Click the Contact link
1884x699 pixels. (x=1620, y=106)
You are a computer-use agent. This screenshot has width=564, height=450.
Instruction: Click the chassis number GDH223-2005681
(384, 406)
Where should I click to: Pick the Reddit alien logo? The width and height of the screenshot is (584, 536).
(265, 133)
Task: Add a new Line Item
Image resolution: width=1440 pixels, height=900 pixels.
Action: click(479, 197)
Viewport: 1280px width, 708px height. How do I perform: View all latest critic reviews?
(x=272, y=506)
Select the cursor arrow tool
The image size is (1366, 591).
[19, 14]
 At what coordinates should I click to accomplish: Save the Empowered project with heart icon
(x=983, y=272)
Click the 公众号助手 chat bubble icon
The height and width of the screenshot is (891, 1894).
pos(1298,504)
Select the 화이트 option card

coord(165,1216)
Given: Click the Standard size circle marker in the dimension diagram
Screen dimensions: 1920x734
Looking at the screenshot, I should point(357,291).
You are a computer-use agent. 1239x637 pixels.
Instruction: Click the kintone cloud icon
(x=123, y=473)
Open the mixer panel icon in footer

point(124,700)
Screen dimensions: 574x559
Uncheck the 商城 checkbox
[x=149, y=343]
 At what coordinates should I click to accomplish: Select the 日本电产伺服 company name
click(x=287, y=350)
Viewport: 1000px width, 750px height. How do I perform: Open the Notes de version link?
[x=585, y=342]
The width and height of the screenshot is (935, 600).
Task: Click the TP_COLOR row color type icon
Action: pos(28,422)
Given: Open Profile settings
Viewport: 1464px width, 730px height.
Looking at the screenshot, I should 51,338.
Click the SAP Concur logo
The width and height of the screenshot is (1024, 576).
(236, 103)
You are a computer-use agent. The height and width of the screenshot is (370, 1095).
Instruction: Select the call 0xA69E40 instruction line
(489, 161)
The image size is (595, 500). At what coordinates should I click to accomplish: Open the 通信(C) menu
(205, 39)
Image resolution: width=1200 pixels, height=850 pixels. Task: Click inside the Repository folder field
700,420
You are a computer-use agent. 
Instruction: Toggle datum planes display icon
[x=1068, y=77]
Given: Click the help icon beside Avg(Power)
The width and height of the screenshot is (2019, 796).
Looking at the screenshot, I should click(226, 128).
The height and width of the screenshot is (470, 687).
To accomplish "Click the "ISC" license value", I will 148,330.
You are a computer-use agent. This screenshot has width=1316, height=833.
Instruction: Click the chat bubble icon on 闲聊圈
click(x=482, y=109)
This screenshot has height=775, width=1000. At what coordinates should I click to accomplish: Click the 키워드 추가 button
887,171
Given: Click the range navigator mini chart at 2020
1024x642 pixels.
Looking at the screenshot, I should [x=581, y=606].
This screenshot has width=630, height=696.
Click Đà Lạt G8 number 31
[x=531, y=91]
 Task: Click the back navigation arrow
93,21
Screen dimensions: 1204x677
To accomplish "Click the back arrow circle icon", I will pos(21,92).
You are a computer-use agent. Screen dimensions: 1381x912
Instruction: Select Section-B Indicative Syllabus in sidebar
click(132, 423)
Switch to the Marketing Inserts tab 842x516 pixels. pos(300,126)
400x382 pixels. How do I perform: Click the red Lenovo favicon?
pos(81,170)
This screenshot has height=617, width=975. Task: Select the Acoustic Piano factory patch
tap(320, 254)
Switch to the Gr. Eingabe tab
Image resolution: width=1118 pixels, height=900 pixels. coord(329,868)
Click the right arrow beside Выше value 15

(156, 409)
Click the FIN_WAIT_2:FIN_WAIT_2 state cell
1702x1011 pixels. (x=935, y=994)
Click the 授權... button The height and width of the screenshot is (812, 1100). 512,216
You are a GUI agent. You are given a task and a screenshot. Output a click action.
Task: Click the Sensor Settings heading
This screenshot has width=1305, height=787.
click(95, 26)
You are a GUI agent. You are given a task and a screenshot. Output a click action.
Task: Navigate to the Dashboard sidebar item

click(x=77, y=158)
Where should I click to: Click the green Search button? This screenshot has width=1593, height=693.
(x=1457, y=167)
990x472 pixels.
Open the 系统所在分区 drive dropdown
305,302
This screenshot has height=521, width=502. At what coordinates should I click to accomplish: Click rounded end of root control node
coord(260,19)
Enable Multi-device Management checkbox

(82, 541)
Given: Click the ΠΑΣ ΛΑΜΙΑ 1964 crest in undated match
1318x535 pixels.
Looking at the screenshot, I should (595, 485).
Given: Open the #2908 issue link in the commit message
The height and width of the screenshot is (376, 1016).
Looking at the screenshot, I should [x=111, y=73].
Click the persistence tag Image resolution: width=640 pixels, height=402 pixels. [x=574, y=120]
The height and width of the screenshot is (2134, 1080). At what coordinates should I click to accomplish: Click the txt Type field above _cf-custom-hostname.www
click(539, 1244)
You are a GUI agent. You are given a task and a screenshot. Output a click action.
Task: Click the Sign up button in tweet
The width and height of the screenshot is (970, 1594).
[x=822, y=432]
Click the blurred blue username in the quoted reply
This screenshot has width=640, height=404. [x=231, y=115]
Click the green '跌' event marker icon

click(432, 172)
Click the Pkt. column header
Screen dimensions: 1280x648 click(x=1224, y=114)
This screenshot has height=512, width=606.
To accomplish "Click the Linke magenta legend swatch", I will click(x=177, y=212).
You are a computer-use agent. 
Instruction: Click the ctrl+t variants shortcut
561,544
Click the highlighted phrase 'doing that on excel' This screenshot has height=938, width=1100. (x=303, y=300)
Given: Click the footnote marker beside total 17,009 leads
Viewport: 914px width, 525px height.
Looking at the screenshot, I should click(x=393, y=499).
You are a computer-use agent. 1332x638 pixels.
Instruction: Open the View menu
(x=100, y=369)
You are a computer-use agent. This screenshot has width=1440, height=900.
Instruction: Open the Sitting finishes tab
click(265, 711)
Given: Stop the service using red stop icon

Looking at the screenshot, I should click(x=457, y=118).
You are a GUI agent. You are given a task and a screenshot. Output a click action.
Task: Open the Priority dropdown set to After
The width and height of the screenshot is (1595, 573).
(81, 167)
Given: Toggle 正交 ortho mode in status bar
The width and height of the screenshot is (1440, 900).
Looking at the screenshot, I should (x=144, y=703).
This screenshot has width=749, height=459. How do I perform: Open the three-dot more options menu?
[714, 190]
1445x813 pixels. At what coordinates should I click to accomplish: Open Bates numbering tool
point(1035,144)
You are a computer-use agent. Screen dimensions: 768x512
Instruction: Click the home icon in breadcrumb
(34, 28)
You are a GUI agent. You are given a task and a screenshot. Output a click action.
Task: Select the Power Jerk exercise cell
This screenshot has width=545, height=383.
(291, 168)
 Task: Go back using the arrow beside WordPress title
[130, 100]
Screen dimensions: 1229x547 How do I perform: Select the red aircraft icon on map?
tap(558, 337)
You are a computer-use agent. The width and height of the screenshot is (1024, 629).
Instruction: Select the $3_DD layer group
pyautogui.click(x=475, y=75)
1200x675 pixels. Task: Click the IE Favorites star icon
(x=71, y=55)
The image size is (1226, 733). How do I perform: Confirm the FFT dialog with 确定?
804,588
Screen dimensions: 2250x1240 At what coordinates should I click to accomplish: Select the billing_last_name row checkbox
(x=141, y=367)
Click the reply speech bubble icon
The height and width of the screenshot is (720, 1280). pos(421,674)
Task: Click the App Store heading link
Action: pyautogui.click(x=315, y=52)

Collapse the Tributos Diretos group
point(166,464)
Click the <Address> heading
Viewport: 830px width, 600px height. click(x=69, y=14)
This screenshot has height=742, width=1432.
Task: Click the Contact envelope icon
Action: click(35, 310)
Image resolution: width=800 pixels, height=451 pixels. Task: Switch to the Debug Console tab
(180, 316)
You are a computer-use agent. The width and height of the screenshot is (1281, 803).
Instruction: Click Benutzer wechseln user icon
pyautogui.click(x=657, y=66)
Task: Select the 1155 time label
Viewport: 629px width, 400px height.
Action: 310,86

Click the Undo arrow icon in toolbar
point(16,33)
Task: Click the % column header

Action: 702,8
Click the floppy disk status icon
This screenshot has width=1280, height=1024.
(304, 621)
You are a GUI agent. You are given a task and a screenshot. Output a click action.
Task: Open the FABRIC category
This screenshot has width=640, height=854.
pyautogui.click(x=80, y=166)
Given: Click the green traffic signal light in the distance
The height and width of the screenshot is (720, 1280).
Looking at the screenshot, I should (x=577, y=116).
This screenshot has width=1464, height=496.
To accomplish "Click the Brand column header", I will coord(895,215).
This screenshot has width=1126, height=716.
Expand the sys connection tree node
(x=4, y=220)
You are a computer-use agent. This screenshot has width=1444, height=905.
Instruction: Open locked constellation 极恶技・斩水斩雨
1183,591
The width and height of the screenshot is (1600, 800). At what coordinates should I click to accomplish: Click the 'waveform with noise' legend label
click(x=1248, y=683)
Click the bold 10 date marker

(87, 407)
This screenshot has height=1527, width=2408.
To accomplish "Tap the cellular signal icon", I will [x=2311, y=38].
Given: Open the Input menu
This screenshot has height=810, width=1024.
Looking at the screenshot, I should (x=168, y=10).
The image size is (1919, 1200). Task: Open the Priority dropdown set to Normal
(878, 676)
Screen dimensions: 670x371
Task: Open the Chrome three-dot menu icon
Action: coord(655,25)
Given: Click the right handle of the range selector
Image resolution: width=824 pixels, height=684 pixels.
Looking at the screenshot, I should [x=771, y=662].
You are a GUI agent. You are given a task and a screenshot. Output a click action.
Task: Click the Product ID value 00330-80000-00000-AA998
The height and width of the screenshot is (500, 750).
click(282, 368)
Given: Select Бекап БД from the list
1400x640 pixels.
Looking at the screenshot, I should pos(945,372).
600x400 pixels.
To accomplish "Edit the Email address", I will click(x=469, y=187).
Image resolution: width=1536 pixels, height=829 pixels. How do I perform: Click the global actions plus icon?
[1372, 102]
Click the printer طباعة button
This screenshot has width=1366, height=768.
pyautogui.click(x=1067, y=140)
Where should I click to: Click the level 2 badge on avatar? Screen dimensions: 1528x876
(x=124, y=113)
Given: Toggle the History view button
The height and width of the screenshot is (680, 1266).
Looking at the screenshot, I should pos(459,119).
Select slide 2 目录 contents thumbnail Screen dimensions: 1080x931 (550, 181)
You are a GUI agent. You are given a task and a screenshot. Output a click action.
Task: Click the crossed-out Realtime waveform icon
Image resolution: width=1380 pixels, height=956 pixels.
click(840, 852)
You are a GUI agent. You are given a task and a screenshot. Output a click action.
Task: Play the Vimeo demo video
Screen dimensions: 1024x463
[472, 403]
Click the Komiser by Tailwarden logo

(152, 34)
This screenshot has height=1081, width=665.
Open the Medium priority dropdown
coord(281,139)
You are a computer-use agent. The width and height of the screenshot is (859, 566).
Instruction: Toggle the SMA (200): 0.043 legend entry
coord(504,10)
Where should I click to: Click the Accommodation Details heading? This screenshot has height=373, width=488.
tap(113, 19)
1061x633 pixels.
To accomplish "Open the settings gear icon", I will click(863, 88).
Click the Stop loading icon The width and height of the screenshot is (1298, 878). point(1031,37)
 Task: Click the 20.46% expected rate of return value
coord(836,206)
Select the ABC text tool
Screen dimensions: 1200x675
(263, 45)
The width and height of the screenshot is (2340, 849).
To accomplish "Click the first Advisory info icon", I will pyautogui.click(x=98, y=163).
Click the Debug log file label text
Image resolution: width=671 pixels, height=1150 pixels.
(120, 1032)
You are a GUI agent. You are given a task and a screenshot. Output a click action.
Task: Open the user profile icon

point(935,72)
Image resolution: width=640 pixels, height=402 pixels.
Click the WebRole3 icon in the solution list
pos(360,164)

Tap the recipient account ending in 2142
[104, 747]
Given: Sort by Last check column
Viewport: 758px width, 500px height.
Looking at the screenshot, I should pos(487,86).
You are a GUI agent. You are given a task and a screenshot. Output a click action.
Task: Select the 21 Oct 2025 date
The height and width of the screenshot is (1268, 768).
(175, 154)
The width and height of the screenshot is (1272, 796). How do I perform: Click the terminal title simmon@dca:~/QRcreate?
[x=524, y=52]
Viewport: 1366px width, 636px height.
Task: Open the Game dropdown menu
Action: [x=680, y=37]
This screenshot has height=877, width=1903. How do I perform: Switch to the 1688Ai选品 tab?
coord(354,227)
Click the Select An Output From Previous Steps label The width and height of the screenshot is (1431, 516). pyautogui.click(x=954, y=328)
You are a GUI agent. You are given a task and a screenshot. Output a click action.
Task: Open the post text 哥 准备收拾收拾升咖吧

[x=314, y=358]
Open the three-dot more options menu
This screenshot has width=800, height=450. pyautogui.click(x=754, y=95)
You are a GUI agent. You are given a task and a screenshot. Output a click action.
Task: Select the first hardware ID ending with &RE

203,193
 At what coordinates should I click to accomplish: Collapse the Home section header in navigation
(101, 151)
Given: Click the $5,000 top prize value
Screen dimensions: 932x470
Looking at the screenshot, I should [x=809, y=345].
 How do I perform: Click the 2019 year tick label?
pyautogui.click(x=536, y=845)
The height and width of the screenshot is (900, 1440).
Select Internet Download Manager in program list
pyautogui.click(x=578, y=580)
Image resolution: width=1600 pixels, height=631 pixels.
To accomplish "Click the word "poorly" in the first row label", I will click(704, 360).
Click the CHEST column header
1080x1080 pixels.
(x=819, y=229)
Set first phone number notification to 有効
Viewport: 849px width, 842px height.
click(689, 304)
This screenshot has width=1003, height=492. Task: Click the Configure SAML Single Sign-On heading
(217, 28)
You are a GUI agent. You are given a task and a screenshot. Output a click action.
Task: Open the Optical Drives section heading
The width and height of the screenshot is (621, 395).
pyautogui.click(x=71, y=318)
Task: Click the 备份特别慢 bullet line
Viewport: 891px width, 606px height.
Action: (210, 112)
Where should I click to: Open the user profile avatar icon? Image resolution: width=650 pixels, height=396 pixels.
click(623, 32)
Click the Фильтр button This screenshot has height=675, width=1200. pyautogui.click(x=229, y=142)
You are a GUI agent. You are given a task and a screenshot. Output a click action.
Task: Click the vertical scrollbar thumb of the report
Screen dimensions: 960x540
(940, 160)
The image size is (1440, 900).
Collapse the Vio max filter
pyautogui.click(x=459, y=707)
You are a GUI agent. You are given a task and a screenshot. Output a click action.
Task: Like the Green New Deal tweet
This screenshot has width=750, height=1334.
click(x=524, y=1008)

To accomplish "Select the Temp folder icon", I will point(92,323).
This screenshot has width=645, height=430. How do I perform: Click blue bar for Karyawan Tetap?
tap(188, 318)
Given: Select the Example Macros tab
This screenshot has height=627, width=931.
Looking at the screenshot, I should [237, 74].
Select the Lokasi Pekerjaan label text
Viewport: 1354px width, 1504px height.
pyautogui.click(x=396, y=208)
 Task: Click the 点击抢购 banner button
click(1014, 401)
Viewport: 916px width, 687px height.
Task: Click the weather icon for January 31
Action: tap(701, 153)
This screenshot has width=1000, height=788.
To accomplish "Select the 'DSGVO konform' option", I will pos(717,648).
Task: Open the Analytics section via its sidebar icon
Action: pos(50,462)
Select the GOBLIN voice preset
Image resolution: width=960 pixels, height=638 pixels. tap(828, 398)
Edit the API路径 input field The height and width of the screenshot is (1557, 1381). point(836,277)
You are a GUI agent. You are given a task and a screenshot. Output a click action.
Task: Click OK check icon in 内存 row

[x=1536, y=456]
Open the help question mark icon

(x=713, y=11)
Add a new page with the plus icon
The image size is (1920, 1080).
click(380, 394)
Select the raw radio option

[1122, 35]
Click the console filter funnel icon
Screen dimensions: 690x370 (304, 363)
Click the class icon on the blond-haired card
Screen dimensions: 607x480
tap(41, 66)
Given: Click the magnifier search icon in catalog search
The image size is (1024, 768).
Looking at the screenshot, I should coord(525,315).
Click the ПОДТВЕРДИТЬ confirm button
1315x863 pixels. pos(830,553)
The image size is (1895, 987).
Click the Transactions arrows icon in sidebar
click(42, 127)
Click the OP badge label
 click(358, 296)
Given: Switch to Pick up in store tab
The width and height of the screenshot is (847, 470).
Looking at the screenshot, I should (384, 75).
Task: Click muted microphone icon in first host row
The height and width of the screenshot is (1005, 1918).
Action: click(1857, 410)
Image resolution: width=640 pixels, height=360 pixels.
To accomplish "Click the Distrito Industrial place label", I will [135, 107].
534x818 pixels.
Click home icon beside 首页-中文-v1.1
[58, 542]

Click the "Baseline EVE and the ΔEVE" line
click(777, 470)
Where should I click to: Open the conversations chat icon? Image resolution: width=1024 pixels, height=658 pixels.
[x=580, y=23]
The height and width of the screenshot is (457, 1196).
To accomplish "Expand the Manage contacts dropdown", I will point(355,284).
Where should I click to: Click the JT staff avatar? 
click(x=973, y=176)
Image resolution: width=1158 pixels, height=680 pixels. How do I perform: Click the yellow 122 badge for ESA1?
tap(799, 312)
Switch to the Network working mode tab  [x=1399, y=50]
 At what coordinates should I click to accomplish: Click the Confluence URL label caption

################

§ Assignment: Indicate how many lines in the records above contain the word "circle", giving only the number.

§ Answer to this problem: 2